ここで、調べても、何もわからないという訳よね。」
ミリンダが、がっくりと肩を落とす。
「じゃあ、こうしよう。
幸いにも、みんな小さいサイズだから、僕が少し大きめの蝙蝠になれば、みんなを乗せて飛べるよ。
あとは、どこかなじみのある景色が見つかったら、そこに降りればいいさ。」
ゴローが笑顔で提案する。
「うーん、ちょっと不安だけど・・・、他に手はなさそうね。
レオン、もう一度縮まりなさい。」
ミリンダの号令で、レオンが再びミニサイズに縮まる。
3人と1匹はゴローの手のひらの上に乗り、部屋を出て長い階段を昇り、外へ出る。
そこは、熱帯の日差しがまぶしい砂浜だった。
「ああっ・・・、この間九州を襲った、巨大石像よ。
だったら、九州が近いんじゃないの?」
ミリンダが、ゴローの手のひらの上で叫ぶ。
「うーん、どうかなあ・・・、恐らく熱帯地方だよ、すごく暑いしね。
とりあえず、太陽の方角を見て北へ飛んでみるよ。」
ゴローは蝙蝠に姿を変え、ひらひらと上空へと舞い上がった。
「き・・・君たち人間は・・・、このような羽を生やした形に変身できるのかい?
さっき一緒に居た、蝙蝠って言っていた生き物だよね。
そうだとすると、生物の進化というのは・・・、すごいね・・・。
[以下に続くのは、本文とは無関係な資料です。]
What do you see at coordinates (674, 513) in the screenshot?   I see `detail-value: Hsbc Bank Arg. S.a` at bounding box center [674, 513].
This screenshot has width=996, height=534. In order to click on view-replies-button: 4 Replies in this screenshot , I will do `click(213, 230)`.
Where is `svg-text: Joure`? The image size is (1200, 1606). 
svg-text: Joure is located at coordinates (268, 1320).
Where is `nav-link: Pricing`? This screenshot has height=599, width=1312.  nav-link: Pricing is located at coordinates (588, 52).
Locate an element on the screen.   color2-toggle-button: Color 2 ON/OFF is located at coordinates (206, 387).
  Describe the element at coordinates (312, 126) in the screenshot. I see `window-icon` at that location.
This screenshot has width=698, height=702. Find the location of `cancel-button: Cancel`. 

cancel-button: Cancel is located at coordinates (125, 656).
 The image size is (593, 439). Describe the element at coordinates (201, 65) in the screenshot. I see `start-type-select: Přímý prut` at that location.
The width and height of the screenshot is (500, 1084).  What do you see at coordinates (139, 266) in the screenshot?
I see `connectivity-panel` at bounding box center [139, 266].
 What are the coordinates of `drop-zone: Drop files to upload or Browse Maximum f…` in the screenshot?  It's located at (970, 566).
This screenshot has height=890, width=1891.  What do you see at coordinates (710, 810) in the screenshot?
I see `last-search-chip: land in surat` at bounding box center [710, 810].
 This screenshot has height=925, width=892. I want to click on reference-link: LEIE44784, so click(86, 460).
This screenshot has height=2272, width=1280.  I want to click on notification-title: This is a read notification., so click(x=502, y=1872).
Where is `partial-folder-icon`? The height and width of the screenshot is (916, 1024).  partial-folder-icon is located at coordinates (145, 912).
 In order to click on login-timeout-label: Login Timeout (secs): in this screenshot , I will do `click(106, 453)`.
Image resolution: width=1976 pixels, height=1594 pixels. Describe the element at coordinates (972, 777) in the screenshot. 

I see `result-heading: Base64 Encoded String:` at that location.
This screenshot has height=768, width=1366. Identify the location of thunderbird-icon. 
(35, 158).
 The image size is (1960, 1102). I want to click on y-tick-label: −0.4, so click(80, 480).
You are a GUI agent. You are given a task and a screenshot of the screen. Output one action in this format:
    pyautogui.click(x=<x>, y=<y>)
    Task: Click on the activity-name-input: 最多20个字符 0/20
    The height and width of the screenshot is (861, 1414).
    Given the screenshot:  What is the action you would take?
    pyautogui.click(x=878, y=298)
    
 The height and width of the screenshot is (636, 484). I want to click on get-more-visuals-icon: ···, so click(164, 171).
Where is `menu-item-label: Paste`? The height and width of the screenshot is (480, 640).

」
ゴローの背中の上で、センティアは羨望の眼差しで、周りの景色を眺める。
「違うわよ、ゴローは吸血鬼って言って・・・。
うーん、そうか・・・、恐竜人族には吸血鬼なんかいなかったかもしれないわね・・・。
説明が難しいわね・・・、昔々、人の生き血を啜って永遠の命を得る伝説の・・・。」
ミリンダは、吸血鬼伝説の説明から始めた。